The 787 production milestone, announced Thursday, came less than three weeks after the Federal Aviation Administration cleared the Dreamliner to return to commercial service after a three-month grounding. The Dreamliner rolled out at the increased pace is the 100th built in Everett and still will need to be retrofitted with the new battery system Boeing devised to get the FAA’s approval to resume passenger flights.
On the factory floor in Everett, though, Boeing managers and workers remain focused on speeding production. There’s still more to do if they plan to meet the jet maker’s goal of assembling 10 787s monthly by the end of 2013. Those production rates reflect the combined output of the Everett and North Charleston, S.C., factories.
Increasing production to seven 787s per month from five wasn’t the result of major changes to the assembly process, said Gary McCulley, director of 787 final assembly.
“It was mostly about talking to employees and figuring out how to do more today than they did the day before,” McCulley said.

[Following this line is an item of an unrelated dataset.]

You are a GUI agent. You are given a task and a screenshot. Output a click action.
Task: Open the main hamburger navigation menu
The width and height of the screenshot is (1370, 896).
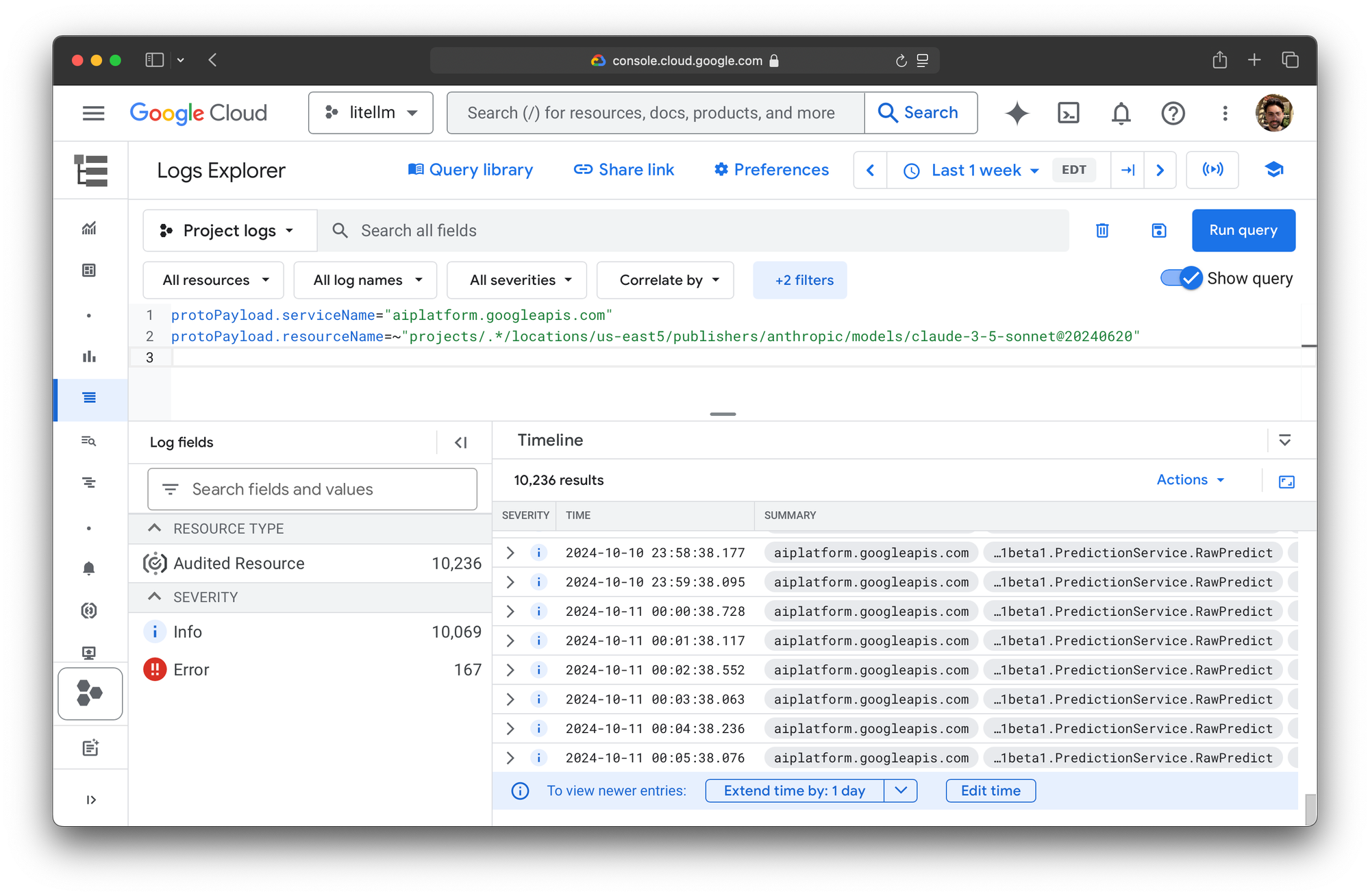click(93, 113)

Boeing has relied heavily on the men and women who build the 787 to come up with ways to make the process faster. Employee teams have devised tools that make the installation of aircraft floors easier, for example. They’ve come up with processes that protect aircraft seats and bins during installation, McCulley said.
Dreamliner mechanics Brett Church and Socrates Chan explained one process they helped refine: installing fasteners in 787 wings. Working with supervisors and engineers, they replaced four tools with one.
“It takes seconds to do rather than hours,” Church said.
Compared to a year ago, 787 workers in Everett are more experienced, said Jeffrey Klemann, vice president of 787 final assembly. Since last summer, Boeing suppliers are sending mostly completed sections. That means the 787 assembly work has become more nominal, with mechanics performing the same tasks plane by plane rather than problem-solving incomplete work coming from suppliers.
To reach a pace of 10 jets monthly, Boeing is revising the work performed in each of the four major assembly positions on the 787 production floor. The company also will make changes in tooling and rearrange floor space to accommodate more aircraft parts flowing through the factory.
For instance, Boeing is doing away with the Mother of All Tools Tower, or MOATT, a structure used in the first assembly position where fuselage sections are joined and the 787’s wings are installed. But Boeing’s philosophy about big tools like MOATT has changed since final assembly of the first 787 began in 2007.
“We consider the big tools as monuments, which we want to get rid of,” McCulley said.
A smaller, more-mobile tool will take MOATT’s place.
Engines are being hung in the second assembly position rather than the third; more jet interiors are being installed in the third position, rather than the fourth, McCulley said. That’s allowing Boeing to use the fourth and final spot solely for testing.
As Boeing strives to reach 10 aircraft monthly, the company also is introducing a longer version of the Dreamliner, the 787-9, to final assembly. Two sections for the first 787-9, the vertical fin and the horizontal stabilizer, have arrived in Everett. Klemann and McCulley say the 787-9 can be built in either the 787 production bay or a surge-line area, a section of the factory Boeing created for extra capacity as the company’s North Charleston final assembly line was started up.
Klemann has confidence in the ability to get to 10 monthly so long as the Dreamliner supply chain can continue to keep pace. Boeing relies on suppliers around the world to build major sections — wings, the tail and fuselage — and ship those assemblies to 787 final assembly lines in Everett and South Carolina.
Boeing’s 787 workers have “proven they can really build this airplane,” Klemann said.